White House Secretary Jen Psaki announced on Friday that a counteroffer for President Biden’s infrastructure and jobs package was presented to Republican lawmakers by White House officials. The revised proposal reduces the cost from $2.25 trillion to $1.7 trillion.
“In our view, this is the act– the art, I should say — of seeking common ground,” Psaki said during a White House briefing on Friday. “This proposal exhibits a willingness to come down in size, giving on some areas that are important to the President — otherwise they wouldn’t have been in the proposal — while also staying firm in areas that are most vital to rebuilding our infrastructure and industries of the future, making our workforce and our country more competitive with China.”
The new proposal reduces the funding for broadband and shifts investments in roads, bridges, and other projects into other legislation to get closer to the $600 billion counterproposal from Republicans. Corporate tax hikes are included in the counteroffer.
President Joe Biden says that he is open to a corporate tax rate between 25% and 28%. The corporate rate is set at 21%. Before former President Donald Trump cut taxes in 2017, the rate was as high as 35%.

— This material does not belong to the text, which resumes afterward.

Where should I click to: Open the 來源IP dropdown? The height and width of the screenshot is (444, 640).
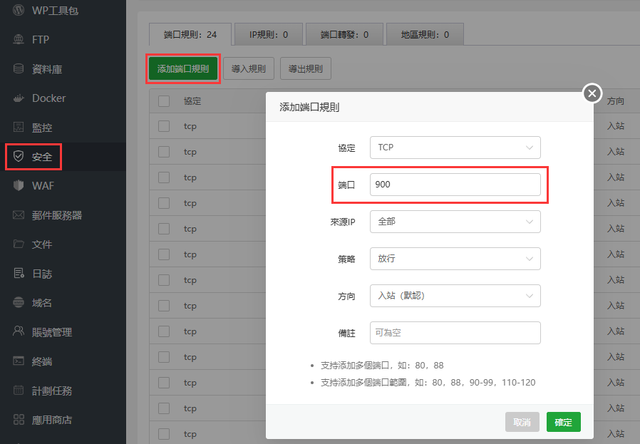pos(454,221)
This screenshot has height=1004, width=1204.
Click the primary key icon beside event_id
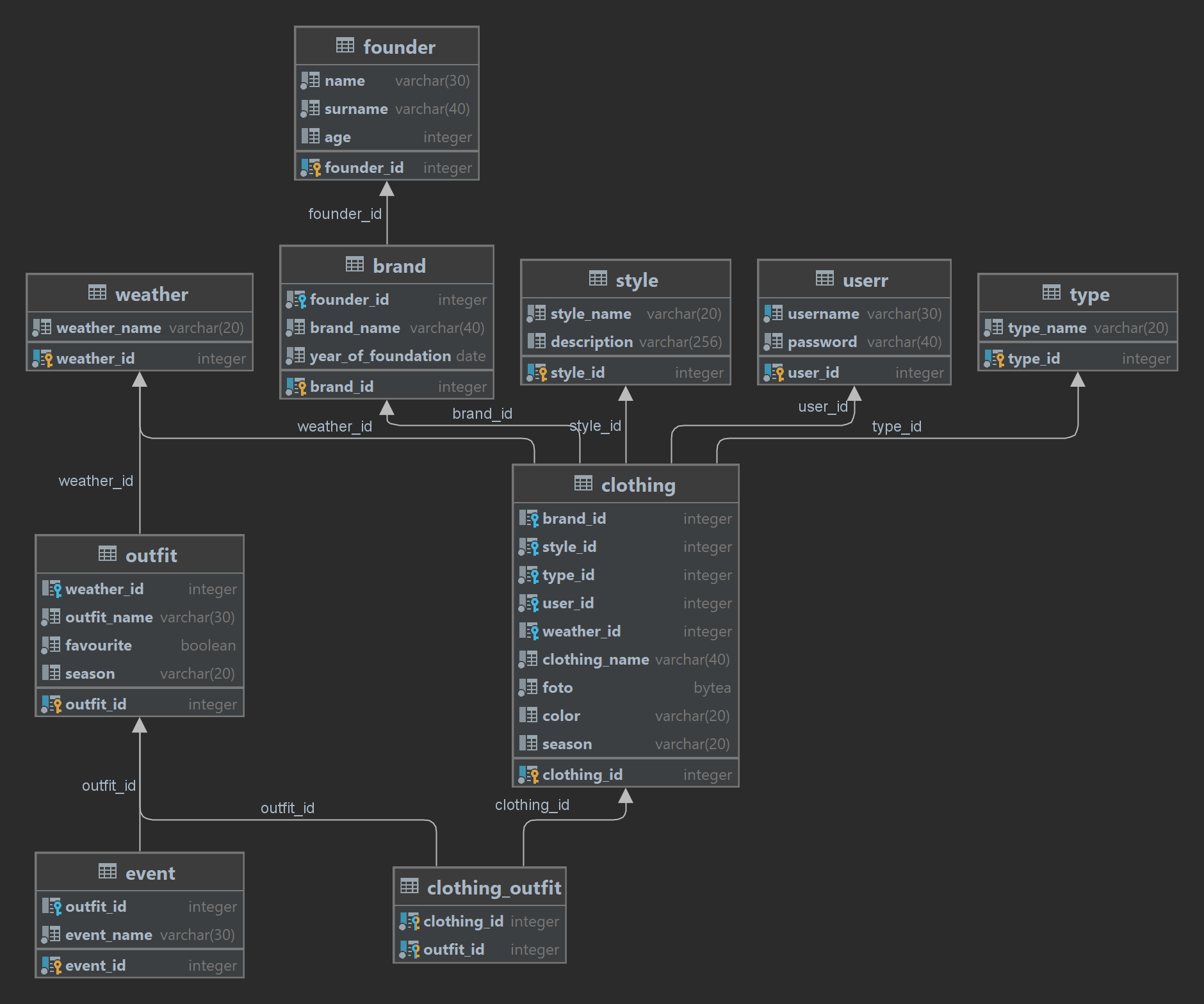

Earlier this month, Minority Leader Mitch McConnell and House Minority Leader Kevin McCarthy said that Republicans would not budge on the 2017 tax cuts signed by President Trump.
“The counteroffer also reflects our view that the Republican offer excludes entirely some proposals that are key to our competitiveness, key to investments in clean energy and industries of the future and rebuilding our workforce, including critical investments in our power sector, building and construction, workforce training, veterans hospital construction, and the care economy,” Psaki said.

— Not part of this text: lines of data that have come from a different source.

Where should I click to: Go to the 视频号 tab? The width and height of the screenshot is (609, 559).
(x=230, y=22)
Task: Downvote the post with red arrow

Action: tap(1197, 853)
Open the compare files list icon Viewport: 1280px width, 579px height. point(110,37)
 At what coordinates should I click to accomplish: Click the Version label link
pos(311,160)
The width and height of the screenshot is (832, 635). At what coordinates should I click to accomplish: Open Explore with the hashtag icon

“So we push for increased funding levels for critical transportation infrastructure like rail, especially considering China’s level of investment in such projects, as well as the elimination of lead pipes that poisoned drinking water and resilience projects as extreme weather events, as we’ve seen around the country, continue to become more common as a result of climate change.”
Steve Ricchetti, a counselor to President Biden; Louisa Terrell, White House director of legislative affairs; Brian Deese, National Economic Council Director; Gina Raimondo, Commerce Secretary; and Pete Buttigieg, Transportation Secretary, presented the infrastructure counteroffer to Republican lawmakers.